● THE RECORDS:
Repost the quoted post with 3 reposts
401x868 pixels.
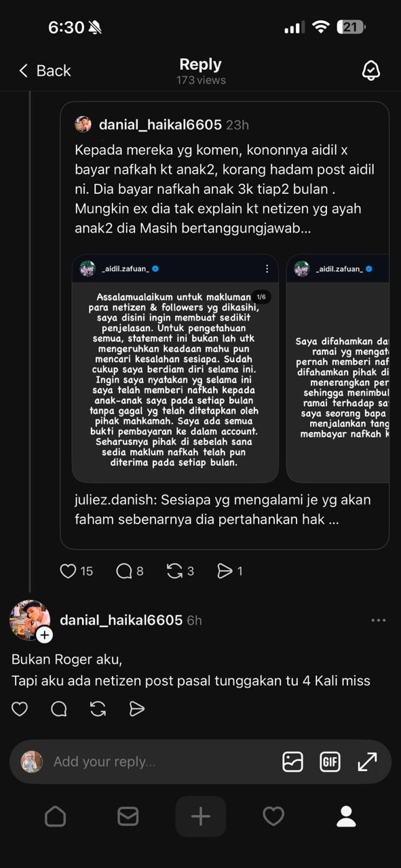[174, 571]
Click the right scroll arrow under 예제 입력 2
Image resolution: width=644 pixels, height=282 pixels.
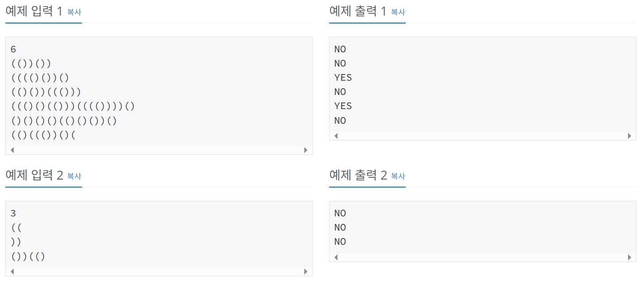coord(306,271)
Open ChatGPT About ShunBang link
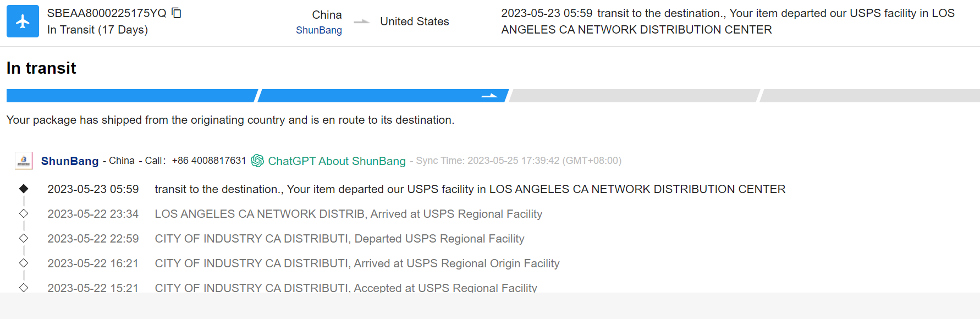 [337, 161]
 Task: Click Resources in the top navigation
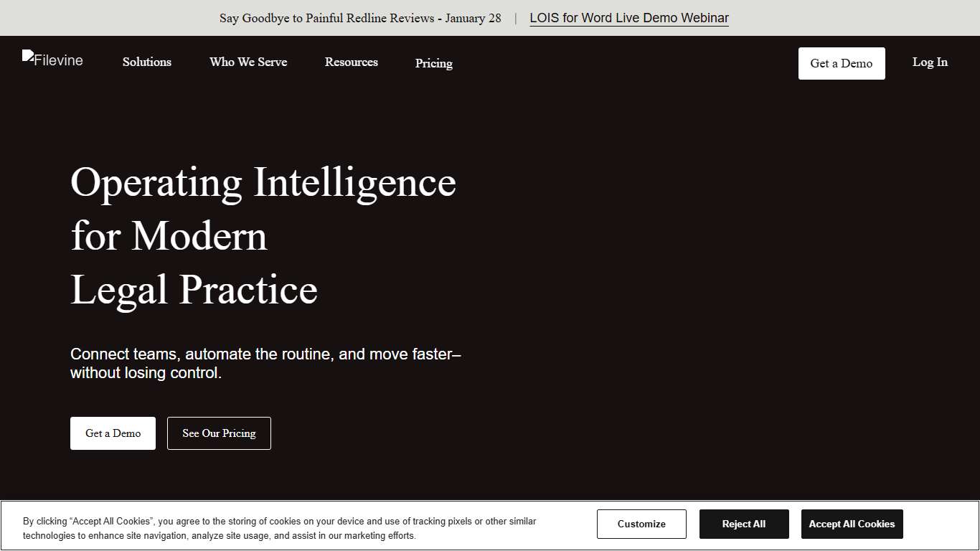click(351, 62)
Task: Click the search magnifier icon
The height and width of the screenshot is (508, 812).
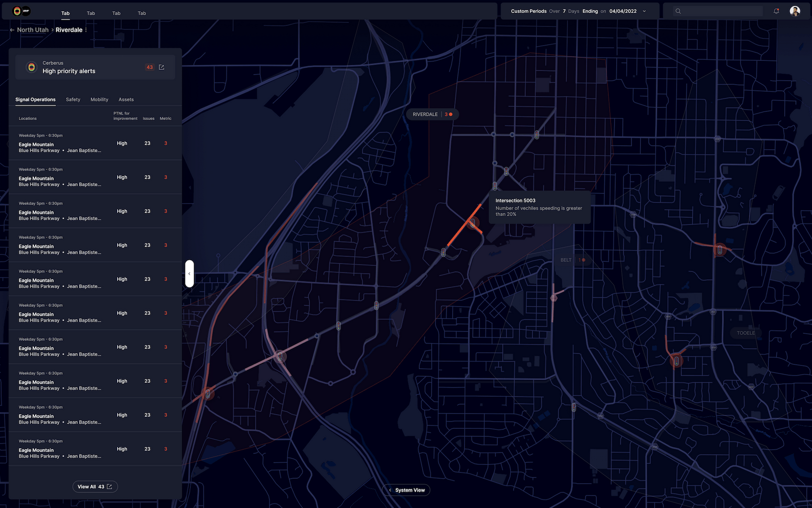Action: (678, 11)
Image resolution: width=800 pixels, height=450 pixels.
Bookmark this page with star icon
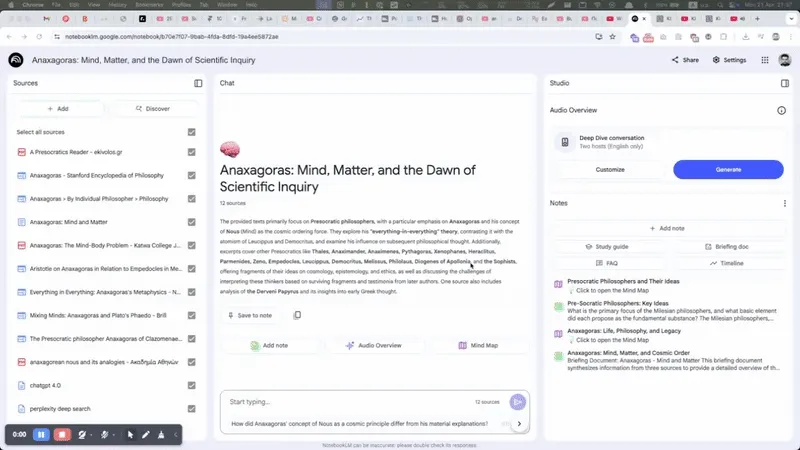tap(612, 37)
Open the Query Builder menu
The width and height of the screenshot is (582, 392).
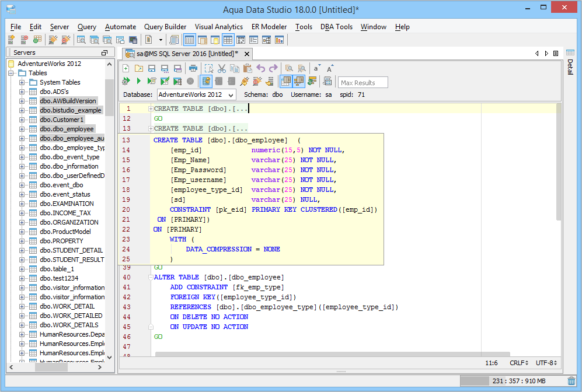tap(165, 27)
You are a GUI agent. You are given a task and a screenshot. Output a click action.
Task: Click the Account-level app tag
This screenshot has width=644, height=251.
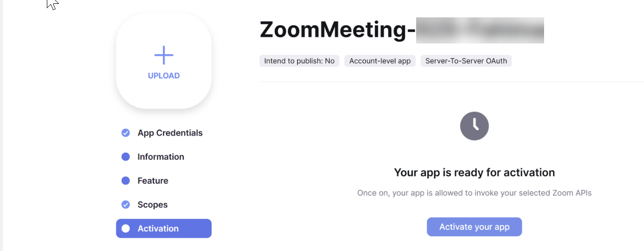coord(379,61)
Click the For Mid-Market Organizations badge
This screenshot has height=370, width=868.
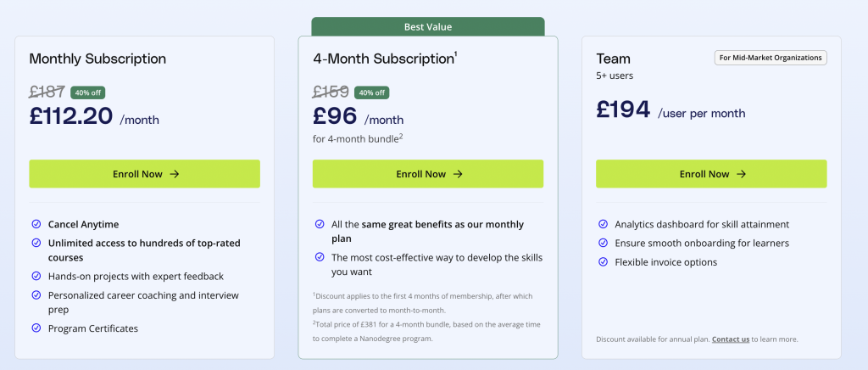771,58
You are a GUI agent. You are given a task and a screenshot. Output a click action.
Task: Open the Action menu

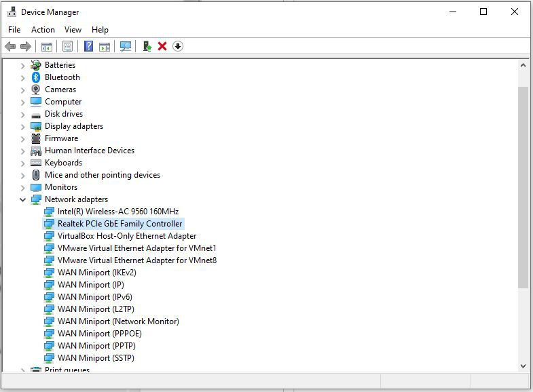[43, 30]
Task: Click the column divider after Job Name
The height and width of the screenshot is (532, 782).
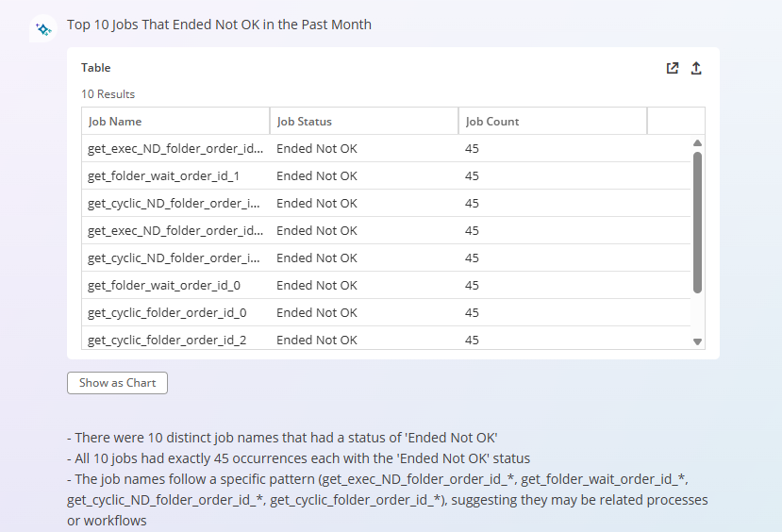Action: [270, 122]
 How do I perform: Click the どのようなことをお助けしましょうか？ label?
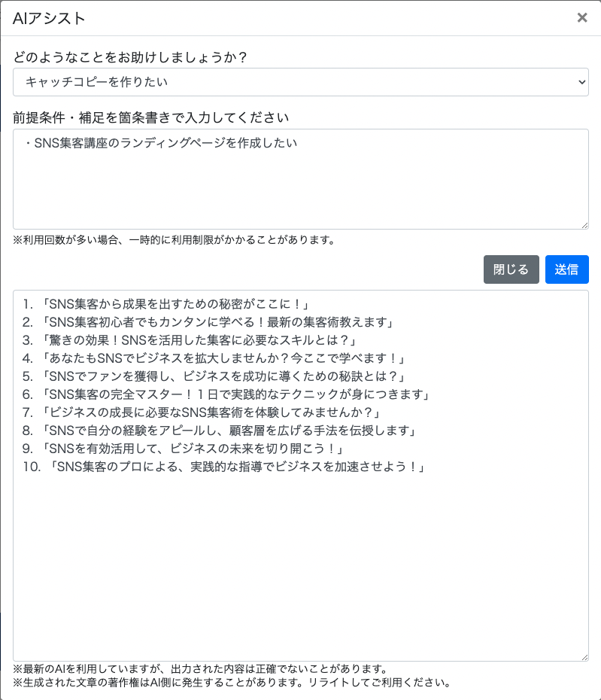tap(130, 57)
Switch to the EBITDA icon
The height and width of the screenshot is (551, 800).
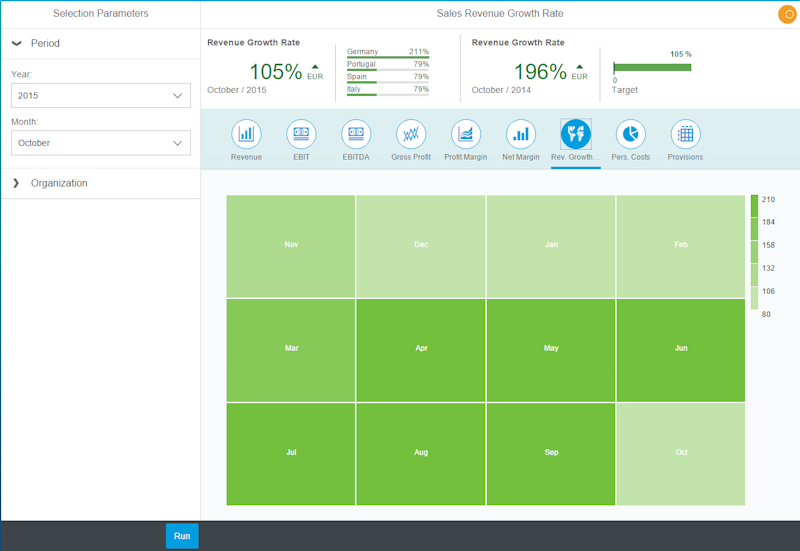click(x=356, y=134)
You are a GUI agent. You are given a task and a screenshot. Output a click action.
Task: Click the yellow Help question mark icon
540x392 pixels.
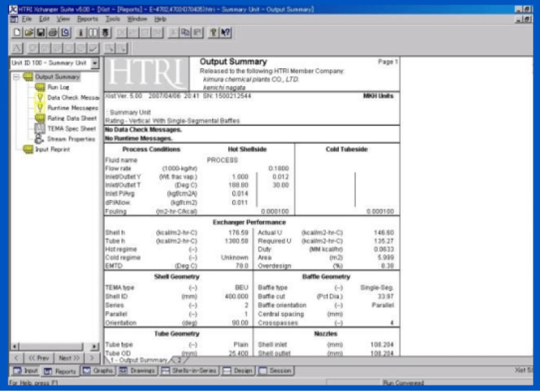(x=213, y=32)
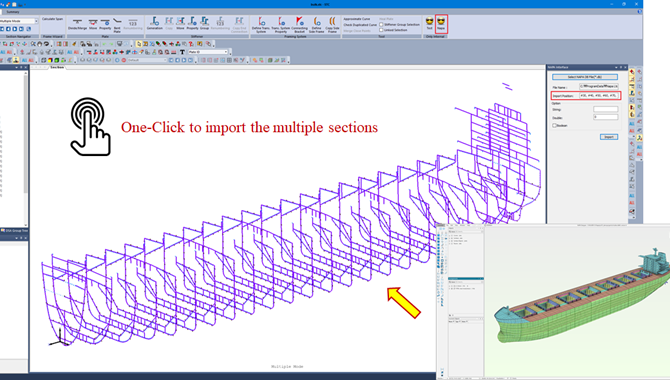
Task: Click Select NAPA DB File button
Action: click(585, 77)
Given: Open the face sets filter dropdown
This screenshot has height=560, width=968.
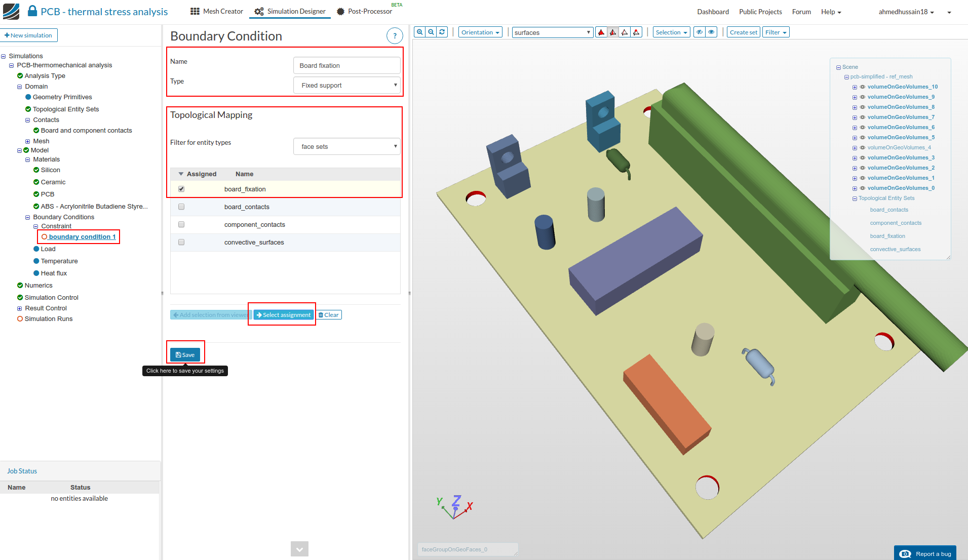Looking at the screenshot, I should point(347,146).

● EXERCISE INSTRUCTIONS: Skip all pictures. Write out only the lines from the one containing "The height and width of the screenshot is (551, 800)." to the end of the listing above, inclusive, exactly as given.

● SOLUTION TO THE EXERCISE:
The height and width of the screenshot is (551, 800).
click(x=356, y=134)
You are a GUI agent. You are given a task and a screenshot. Output a click action.
Task: Click the yellow Help question mark icon
540x392 pixels.
(x=213, y=32)
Task: Click Select NAPA DB File button
Action: click(585, 77)
Given: Open the face sets filter dropdown
This screenshot has height=560, width=968.
Looking at the screenshot, I should point(347,146).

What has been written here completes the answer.